Data excerpts
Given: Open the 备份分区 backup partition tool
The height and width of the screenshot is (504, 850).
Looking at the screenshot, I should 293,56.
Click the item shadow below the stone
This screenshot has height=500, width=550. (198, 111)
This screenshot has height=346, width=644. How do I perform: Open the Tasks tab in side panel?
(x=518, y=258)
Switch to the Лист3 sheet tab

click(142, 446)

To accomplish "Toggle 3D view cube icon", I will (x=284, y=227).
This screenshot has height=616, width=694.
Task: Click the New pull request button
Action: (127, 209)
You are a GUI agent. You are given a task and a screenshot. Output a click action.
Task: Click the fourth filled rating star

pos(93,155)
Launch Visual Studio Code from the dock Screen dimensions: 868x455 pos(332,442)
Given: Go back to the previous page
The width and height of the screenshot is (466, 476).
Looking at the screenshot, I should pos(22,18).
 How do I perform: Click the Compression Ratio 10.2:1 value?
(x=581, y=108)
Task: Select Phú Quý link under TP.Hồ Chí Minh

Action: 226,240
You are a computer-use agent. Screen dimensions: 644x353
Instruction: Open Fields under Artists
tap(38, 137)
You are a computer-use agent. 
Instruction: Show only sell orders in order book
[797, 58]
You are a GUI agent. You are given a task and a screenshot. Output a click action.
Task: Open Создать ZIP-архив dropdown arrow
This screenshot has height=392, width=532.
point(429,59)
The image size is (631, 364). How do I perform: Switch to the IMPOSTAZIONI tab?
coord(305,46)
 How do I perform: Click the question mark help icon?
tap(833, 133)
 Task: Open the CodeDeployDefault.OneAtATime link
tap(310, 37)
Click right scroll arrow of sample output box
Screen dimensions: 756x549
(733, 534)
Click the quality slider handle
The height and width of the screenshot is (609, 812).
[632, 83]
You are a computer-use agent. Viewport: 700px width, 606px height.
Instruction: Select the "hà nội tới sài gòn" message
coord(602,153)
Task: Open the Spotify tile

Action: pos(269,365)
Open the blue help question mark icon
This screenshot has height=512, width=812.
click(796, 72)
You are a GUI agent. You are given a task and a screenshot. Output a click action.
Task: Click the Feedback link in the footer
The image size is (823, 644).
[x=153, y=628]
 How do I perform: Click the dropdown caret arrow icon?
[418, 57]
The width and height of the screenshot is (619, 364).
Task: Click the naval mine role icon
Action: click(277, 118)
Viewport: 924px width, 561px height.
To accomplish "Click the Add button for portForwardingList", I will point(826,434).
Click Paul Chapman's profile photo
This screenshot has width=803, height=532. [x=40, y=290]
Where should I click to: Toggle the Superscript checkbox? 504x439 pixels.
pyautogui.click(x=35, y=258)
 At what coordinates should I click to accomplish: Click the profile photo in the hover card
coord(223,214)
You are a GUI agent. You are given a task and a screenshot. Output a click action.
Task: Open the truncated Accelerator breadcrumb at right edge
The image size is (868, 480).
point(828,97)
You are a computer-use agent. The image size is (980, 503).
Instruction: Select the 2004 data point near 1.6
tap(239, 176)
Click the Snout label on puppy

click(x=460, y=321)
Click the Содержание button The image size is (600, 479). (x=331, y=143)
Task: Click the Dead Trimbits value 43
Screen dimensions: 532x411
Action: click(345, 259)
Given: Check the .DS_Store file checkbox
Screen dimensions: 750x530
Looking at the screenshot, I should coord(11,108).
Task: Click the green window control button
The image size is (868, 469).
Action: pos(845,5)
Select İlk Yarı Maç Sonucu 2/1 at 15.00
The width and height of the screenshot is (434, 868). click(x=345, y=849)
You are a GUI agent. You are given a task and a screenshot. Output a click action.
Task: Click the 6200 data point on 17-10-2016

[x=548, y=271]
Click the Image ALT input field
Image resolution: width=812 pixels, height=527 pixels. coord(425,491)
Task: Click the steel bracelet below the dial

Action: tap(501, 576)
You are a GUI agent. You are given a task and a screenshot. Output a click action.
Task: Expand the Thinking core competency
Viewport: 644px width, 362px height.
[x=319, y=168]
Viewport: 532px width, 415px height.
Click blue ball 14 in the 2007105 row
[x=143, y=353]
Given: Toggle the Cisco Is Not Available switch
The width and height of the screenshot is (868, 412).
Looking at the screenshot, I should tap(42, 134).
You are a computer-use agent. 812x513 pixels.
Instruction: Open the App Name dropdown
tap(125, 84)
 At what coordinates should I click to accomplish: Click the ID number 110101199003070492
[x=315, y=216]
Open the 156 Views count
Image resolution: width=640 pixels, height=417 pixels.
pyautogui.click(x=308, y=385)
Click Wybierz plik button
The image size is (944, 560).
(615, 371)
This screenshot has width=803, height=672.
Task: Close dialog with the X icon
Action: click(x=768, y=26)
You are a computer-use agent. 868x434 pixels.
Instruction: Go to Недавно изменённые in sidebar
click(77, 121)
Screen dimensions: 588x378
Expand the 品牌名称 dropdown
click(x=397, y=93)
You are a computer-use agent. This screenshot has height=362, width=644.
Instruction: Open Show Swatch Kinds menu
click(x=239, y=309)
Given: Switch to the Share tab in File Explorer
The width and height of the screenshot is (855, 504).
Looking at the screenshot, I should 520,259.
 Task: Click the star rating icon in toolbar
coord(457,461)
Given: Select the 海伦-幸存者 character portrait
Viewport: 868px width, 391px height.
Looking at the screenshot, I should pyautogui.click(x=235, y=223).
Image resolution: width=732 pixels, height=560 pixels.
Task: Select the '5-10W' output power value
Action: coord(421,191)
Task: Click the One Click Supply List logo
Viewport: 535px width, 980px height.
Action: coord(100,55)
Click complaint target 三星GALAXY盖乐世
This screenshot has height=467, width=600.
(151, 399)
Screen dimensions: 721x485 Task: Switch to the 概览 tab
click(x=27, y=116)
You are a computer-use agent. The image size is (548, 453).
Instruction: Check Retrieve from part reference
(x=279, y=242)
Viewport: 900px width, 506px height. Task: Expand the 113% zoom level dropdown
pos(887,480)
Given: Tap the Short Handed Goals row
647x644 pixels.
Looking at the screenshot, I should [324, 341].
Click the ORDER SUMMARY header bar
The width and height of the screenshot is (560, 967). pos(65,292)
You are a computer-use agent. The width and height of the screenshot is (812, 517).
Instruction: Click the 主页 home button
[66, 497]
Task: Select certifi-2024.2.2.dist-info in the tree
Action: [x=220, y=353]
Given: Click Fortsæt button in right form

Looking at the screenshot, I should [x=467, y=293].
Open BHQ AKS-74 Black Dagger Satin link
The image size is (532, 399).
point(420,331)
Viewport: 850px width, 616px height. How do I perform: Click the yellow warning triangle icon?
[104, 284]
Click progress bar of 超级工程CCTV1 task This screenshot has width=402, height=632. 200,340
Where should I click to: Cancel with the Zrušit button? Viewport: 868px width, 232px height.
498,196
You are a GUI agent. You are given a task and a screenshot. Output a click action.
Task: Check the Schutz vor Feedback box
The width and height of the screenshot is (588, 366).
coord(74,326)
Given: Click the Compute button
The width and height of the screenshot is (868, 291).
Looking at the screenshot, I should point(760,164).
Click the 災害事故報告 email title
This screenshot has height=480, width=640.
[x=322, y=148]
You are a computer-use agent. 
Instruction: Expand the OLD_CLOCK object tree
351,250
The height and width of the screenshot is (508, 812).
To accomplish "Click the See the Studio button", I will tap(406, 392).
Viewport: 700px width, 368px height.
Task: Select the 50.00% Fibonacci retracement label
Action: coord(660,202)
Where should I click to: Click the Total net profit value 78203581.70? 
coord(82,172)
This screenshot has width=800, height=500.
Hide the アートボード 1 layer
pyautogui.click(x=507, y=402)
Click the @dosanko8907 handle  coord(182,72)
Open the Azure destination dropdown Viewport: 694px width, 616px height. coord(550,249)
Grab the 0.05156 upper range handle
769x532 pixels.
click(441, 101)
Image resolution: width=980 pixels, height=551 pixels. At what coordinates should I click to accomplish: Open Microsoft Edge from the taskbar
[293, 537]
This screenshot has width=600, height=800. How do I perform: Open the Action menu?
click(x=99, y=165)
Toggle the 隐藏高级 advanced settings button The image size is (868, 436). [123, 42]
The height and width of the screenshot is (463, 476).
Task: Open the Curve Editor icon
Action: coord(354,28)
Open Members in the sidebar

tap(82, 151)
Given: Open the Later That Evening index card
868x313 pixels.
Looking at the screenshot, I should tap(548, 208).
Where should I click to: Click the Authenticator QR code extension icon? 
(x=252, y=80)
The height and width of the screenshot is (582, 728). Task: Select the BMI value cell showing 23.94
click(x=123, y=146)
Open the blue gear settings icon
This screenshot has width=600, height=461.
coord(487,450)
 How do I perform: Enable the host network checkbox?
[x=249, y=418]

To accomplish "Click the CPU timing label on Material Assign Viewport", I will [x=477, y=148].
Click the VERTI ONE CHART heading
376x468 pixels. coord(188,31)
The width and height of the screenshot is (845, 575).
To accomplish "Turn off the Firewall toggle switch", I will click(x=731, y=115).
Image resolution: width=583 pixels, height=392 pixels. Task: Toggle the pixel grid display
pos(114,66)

Assigned task =
Examine the records and pull out every line where the string "Feedback" occurs.

Answer for this exercise =
Task: Click the Feedback link in the footer
Task: Check the Schutz vor Feedback box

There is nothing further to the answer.